§ **Task input**:
==========

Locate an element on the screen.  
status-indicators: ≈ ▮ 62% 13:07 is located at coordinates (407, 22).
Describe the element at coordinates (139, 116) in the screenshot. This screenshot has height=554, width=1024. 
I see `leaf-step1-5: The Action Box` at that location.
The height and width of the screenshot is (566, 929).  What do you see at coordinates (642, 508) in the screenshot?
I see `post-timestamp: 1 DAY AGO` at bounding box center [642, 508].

==========

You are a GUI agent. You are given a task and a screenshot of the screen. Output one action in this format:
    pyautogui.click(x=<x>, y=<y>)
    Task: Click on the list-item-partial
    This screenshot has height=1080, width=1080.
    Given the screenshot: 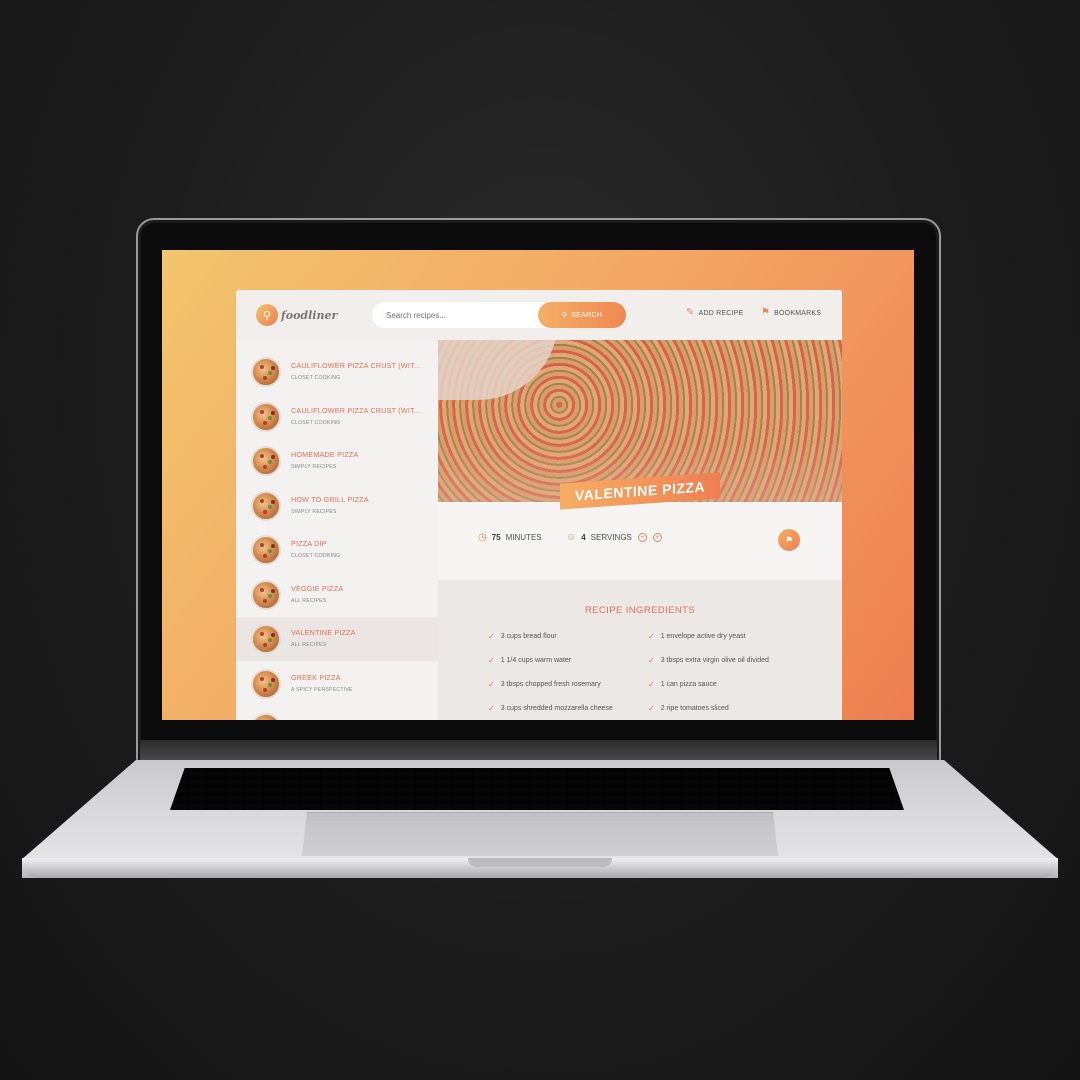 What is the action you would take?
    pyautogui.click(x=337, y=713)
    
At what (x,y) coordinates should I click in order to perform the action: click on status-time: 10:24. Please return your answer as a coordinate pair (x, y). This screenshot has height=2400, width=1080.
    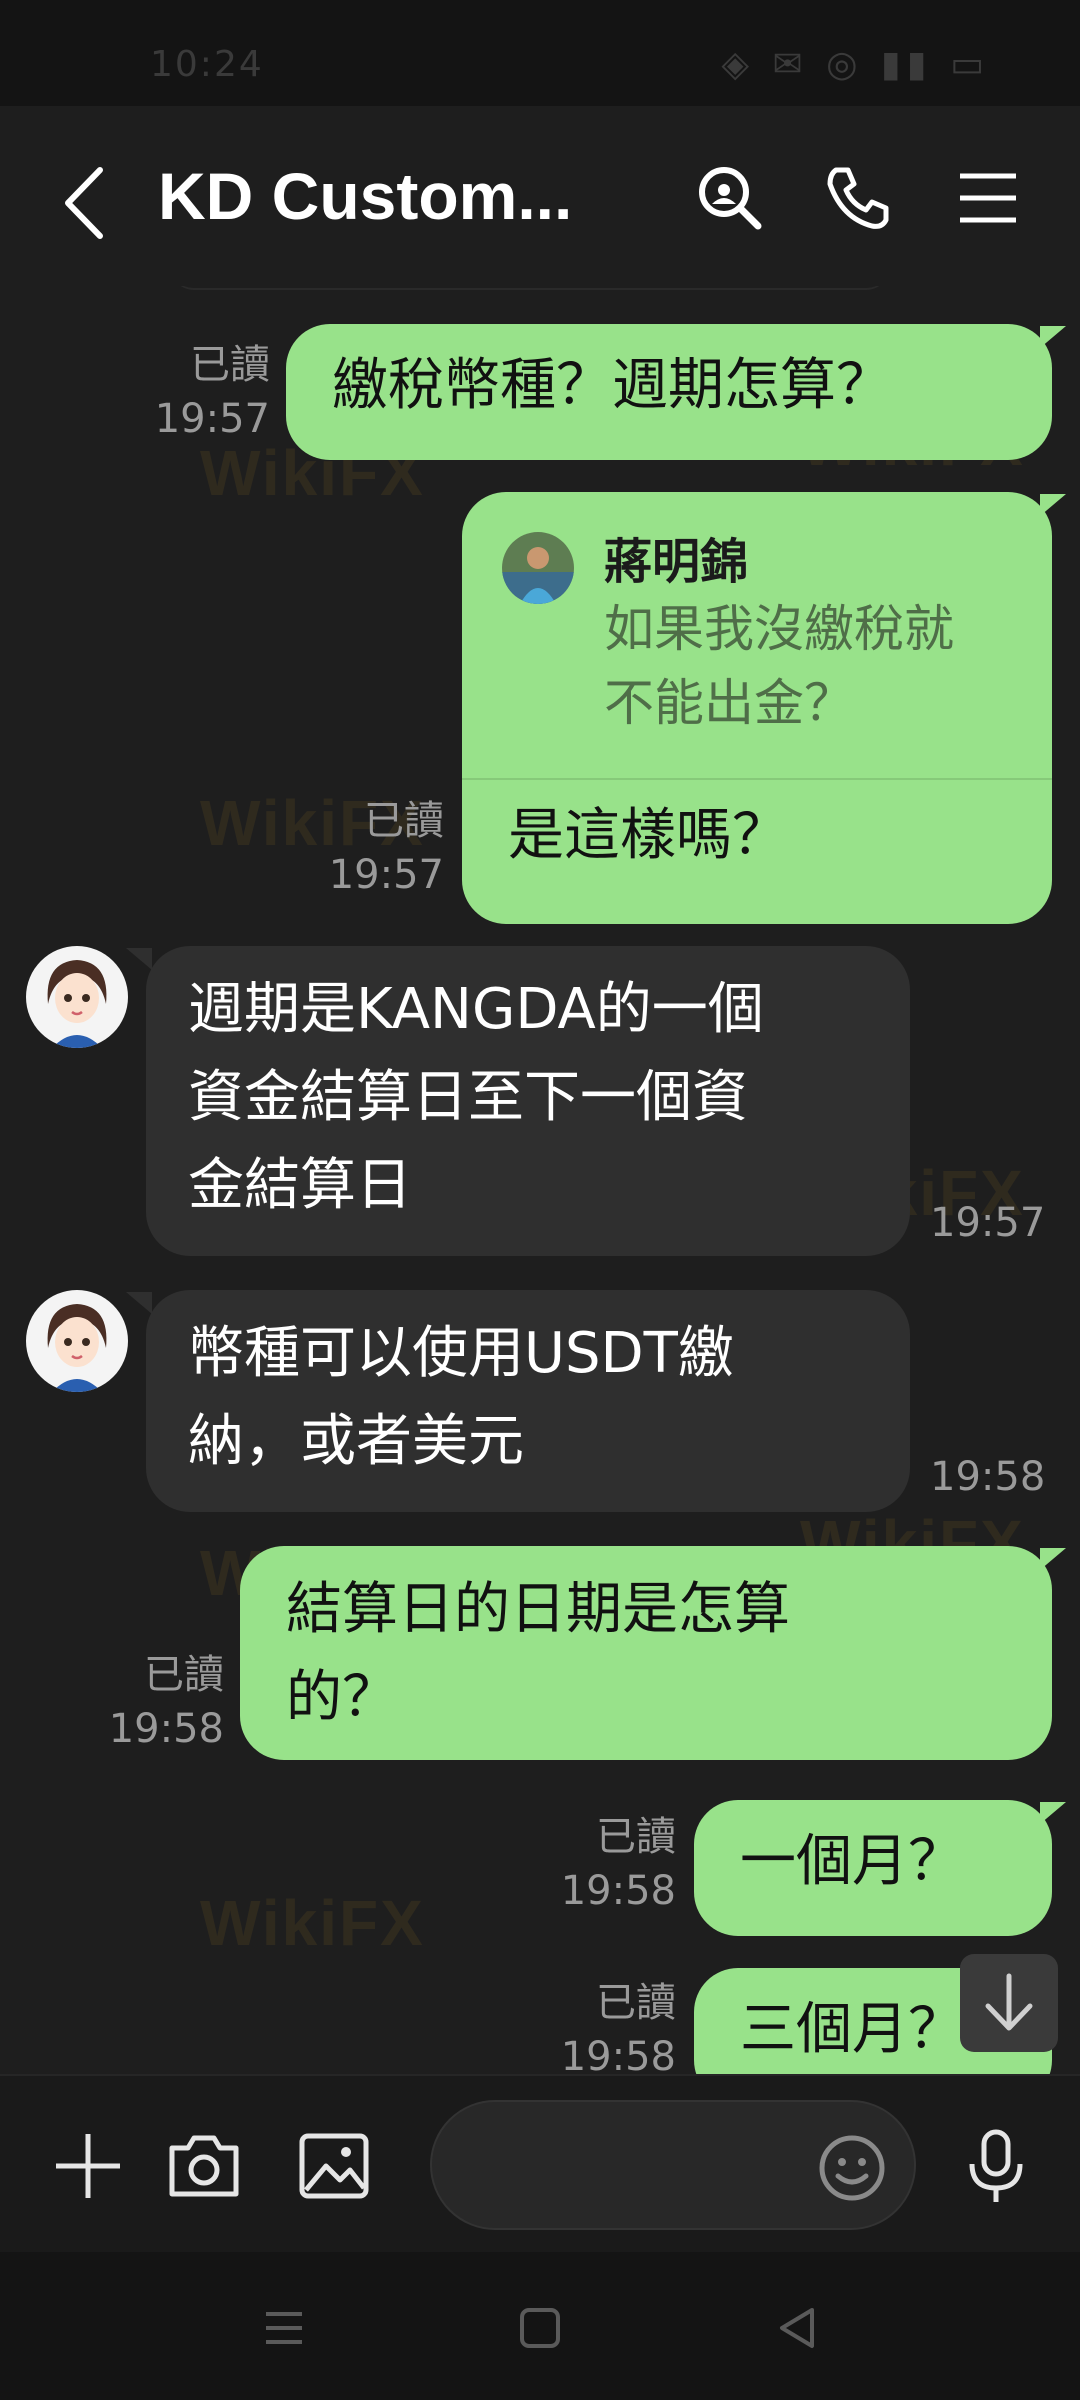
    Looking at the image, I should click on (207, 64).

==========

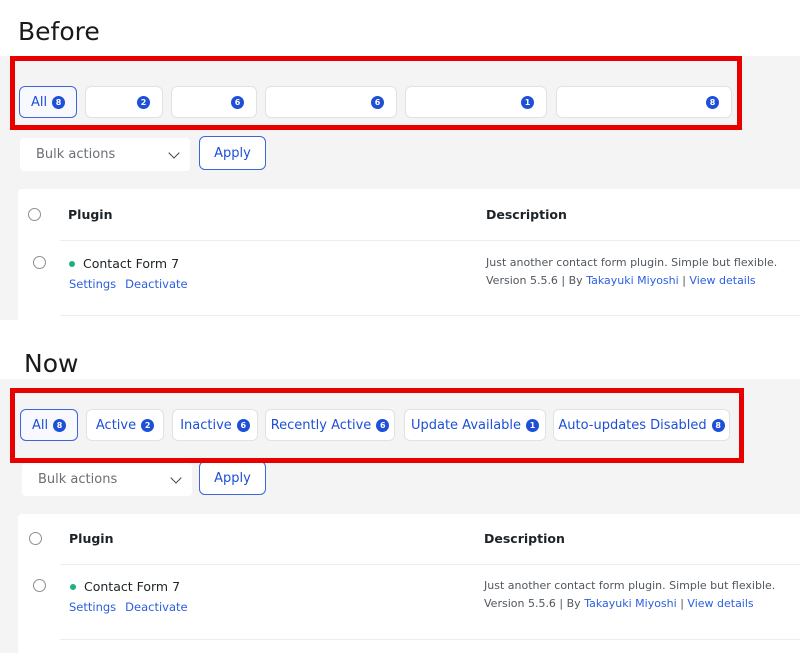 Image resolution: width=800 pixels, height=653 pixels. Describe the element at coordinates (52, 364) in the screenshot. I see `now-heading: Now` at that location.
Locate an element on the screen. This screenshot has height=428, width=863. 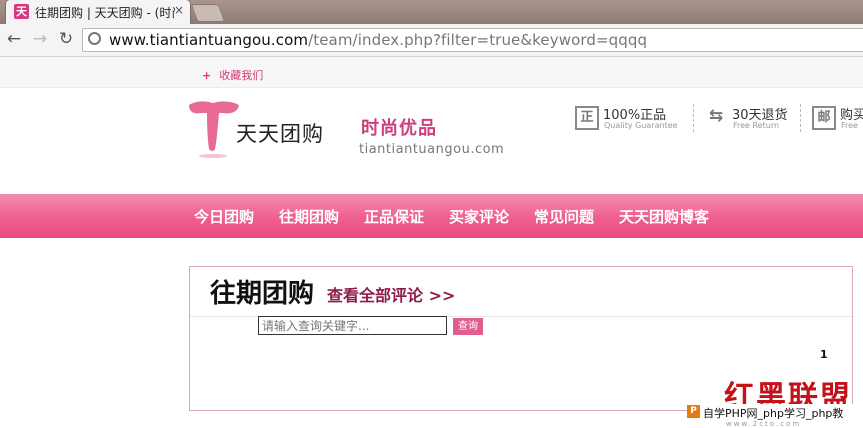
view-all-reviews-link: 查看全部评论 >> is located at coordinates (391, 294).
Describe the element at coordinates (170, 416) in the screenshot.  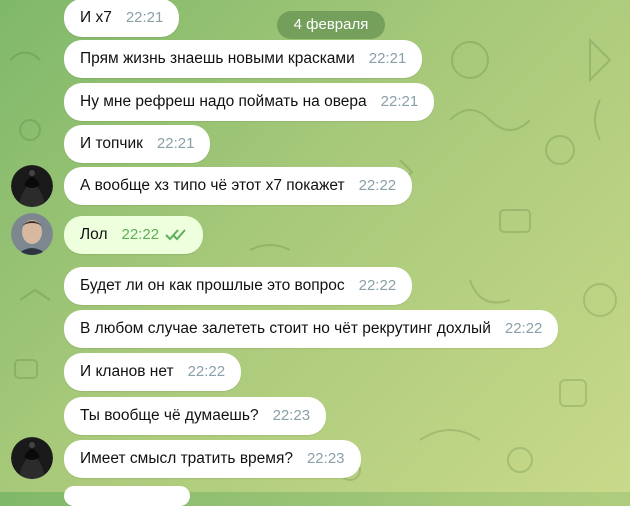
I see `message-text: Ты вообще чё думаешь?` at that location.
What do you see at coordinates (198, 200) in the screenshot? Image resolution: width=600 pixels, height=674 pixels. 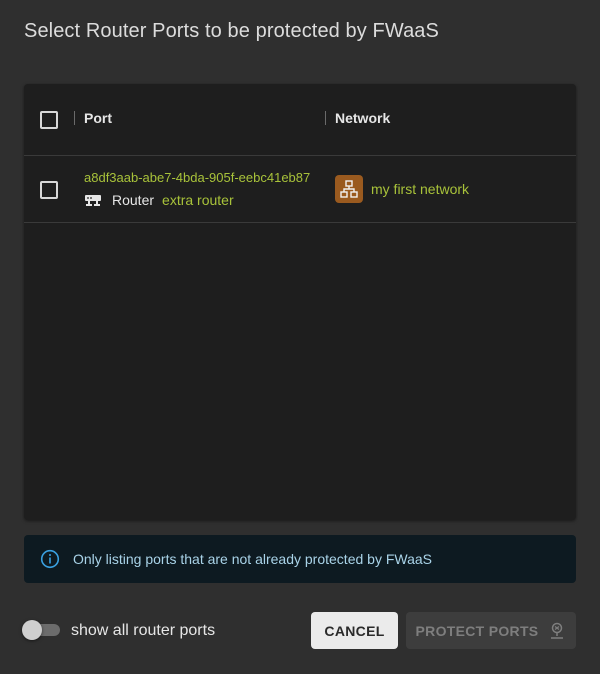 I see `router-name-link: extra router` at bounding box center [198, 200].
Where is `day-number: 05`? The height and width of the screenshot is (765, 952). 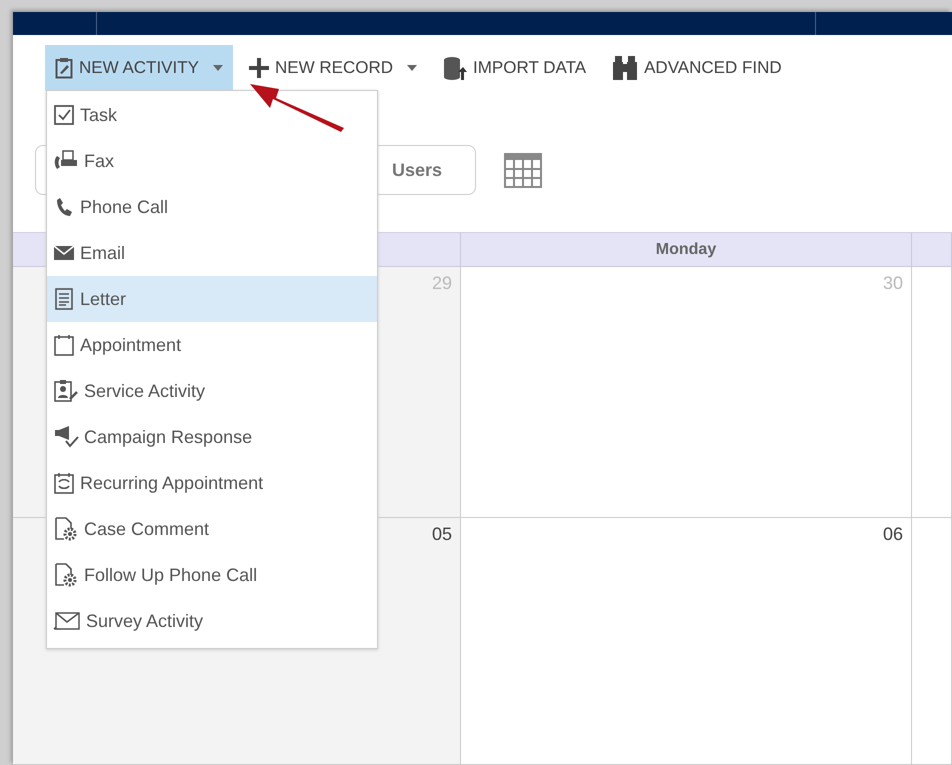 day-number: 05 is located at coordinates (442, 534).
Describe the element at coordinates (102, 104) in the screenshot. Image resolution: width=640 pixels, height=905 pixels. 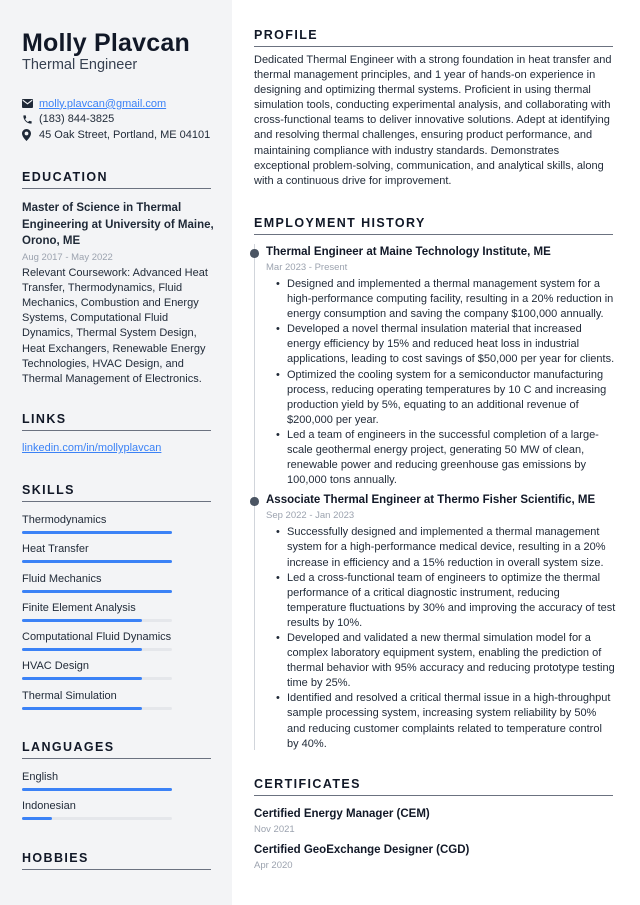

==========

§ **Directive**:
Copy out word for word the lines above, from the one containing "Describe the element at coordinates (139, 116)" through the one containing "center [642, 508].", including both of those lines.

§ **Task response**:
Describe the element at coordinates (139, 116) in the screenshot. This screenshot has height=554, width=1024. 
I see `leaf-step1-5: The Action Box` at that location.
The height and width of the screenshot is (566, 929).  What do you see at coordinates (642, 508) in the screenshot?
I see `post-timestamp: 1 DAY AGO` at bounding box center [642, 508].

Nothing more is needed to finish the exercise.